Presidential election candidate Gavin Duffy has expressed his regret over his involvement in a crash 40 years ago in which a young woman was seriously injured.
In a statement issued following the publication of a story in a Sunday newspaper about the events, Mr Duffy confirmed that in August 1978 a car he was driving was in collision with the woman who was riding a motorbike.
“I was 18 years old at the time,” he said.
“It is a moment in my life that lives vividly and painfully in my memory. It was early on a dry, sunny morning. The motorcyclist had left her home in Northern Ireland and I was travelling to work in Dundalk,” Mr Duffy said.
“We so nearly didn’t collide; another couple of inches and there would have been no impact. However, the motorcyclist’s leg came in contact with my car bumper causing the motorcyclist severe injury.”
Mr Duffy confirmed that in the subsequent court case, he was convicted of careless driving.

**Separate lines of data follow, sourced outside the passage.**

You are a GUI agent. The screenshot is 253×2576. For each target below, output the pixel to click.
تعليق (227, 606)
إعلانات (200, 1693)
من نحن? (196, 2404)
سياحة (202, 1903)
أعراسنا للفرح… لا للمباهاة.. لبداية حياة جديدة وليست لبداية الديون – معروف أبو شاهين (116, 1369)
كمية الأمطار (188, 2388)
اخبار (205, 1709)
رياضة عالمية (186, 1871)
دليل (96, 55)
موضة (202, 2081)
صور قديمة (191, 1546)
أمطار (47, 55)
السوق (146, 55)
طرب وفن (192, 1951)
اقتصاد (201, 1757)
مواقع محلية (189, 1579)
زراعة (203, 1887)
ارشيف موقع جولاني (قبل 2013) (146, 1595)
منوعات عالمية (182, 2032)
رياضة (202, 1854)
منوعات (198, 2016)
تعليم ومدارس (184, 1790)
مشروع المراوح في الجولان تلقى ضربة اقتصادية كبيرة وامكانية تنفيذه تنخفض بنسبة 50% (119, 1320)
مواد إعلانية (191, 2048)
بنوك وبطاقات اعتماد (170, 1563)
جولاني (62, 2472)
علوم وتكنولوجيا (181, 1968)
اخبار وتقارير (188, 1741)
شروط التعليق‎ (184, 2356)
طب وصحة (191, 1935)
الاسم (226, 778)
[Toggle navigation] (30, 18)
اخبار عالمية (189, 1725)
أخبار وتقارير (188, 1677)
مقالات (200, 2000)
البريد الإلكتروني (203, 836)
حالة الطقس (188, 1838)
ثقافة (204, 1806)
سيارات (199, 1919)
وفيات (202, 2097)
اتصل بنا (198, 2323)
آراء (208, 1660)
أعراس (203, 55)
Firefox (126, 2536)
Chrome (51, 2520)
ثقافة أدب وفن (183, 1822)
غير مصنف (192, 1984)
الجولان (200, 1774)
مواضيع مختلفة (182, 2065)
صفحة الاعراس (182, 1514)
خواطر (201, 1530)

“The evidence before the court outlined how I was driving within the speed limit. However, I was also prosecuted for driving without insurance. I had missed my lift to work and, without permission, had taken my brother’s car,” he said.
“I should not have been driving that morning and have accepted the blame for what transpired. Because of my remorse over what occurred, I made a settlement, when in my early 20s with the Motor Insurance [Insurers’] Bureau (MIBI).
“I toiled around the clock, working on radio by day and a club DJ at night, to raise the sum, after tax, of 35,000 punts to make a final settlement with the MIBI,” Mr Duffy said.
"That sum then would have purchased a first home back in the early 80s. Despite intense pressure from the insurance legal team to enter a defence in the 1985 High Court case, I declined to do so and accepted, as I still do, 40 years later, that I was at fault.
“I believed, as I do 40 years on, I was fully responsible for the accident because I should not have been driving a car that morning. Once again can I repeat my regret over the incident 40 years ago. To all young drivers I would say please, please drive carefully and always legally with insurance.”
The negligence and personal injury case in the High Court concluded in June 1985.
The report in the Irish Mail on Sunday outlined that Mr Duffy was prosecuted for the careless driving offence in his birth name of Liam (William) Duffy.
Mr Duffy told the newspaper he began using Gavin as a broadcasting name in 1977 and formalised it in the 1980s.